** Start SUPPLIED RECORDS **
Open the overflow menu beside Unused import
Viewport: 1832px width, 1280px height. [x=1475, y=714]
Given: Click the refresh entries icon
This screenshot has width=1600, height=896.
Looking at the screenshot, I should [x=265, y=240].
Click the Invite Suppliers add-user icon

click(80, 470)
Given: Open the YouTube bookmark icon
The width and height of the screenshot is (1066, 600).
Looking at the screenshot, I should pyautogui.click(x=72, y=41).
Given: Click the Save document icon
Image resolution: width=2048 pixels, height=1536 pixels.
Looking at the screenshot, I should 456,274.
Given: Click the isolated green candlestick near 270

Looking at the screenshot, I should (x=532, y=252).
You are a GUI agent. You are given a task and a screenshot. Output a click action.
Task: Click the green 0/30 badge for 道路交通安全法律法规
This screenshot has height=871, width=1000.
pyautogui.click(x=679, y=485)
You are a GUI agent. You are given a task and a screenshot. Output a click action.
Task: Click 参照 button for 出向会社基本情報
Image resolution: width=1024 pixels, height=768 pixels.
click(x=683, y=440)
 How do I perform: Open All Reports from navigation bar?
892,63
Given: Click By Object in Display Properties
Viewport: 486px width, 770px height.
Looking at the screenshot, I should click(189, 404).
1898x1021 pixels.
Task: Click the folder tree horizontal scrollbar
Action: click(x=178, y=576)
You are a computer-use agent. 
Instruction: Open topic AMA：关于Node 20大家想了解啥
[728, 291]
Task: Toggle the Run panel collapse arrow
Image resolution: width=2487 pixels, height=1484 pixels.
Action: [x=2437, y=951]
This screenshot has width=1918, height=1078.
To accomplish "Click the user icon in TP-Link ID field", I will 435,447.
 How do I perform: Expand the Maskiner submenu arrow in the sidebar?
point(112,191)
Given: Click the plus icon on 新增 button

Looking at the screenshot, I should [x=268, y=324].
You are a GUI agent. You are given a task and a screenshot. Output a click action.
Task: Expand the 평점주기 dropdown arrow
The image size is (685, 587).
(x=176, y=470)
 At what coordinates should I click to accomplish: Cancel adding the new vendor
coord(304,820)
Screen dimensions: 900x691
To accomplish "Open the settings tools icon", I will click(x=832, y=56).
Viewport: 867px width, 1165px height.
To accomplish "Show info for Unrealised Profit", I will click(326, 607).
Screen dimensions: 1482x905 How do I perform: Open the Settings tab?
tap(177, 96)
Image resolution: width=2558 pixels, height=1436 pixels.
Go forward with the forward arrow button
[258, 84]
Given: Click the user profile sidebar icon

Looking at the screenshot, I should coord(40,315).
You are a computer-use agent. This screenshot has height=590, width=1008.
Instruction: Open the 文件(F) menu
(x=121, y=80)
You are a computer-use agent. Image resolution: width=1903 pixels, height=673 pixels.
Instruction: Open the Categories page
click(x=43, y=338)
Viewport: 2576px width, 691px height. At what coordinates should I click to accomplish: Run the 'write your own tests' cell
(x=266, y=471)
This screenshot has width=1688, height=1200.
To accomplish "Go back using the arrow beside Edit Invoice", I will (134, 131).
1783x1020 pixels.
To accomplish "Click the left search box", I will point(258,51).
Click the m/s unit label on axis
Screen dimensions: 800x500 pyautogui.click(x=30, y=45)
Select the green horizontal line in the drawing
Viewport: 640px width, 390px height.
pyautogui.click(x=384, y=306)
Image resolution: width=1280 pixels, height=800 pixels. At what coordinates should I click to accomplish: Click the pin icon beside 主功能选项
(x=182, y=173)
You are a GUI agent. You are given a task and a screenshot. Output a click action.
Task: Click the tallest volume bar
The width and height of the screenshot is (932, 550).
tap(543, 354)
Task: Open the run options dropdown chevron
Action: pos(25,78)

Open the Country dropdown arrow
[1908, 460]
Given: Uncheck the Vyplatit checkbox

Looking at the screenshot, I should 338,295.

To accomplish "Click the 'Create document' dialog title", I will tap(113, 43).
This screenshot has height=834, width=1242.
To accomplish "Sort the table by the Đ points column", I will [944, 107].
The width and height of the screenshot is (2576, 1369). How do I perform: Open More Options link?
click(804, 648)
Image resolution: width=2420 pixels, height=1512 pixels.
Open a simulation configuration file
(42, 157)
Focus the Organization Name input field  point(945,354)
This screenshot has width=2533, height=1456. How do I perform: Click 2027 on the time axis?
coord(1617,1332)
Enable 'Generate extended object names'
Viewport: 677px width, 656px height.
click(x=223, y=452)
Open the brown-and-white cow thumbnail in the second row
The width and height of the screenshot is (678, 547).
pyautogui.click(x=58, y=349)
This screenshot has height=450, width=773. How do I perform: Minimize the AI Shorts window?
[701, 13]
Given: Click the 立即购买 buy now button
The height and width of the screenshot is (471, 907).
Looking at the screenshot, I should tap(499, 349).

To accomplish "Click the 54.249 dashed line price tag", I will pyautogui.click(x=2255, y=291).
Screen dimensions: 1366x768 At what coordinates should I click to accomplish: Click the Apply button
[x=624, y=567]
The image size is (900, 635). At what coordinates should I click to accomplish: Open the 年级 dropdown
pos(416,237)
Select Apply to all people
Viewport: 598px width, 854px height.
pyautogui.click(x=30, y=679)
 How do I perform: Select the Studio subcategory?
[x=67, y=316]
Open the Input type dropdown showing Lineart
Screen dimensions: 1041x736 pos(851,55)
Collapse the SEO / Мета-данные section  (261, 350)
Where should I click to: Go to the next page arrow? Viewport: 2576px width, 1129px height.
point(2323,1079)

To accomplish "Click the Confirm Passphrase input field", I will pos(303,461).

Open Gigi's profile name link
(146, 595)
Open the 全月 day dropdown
** End SUPPLIED RECORDS **
## STATED TASK
Copy out the records word for word, starting with the line that contains "Click the m/s unit label on axis" and going on through the line that contains "will [944, 107].".

## TASK RESULT
Click the m/s unit label on axis
Screen dimensions: 800x500 pyautogui.click(x=30, y=45)
Select the green horizontal line in the drawing
Viewport: 640px width, 390px height.
pyautogui.click(x=384, y=306)
Image resolution: width=1280 pixels, height=800 pixels. At what coordinates should I click to accomplish: Click the pin icon beside 主功能选项
(x=182, y=173)
You are a GUI agent. You are given a task and a screenshot. Output a click action.
Task: Click the tallest volume bar
The width and height of the screenshot is (932, 550).
tap(543, 354)
Task: Open the run options dropdown chevron
Action: pos(25,78)

Open the Country dropdown arrow
[1908, 460]
Given: Uncheck the Vyplatit checkbox

Looking at the screenshot, I should 338,295.

To accomplish "Click the 'Create document' dialog title", I will tap(113, 43).
This screenshot has height=834, width=1242.
To accomplish "Sort the table by the Đ points column", I will [944, 107].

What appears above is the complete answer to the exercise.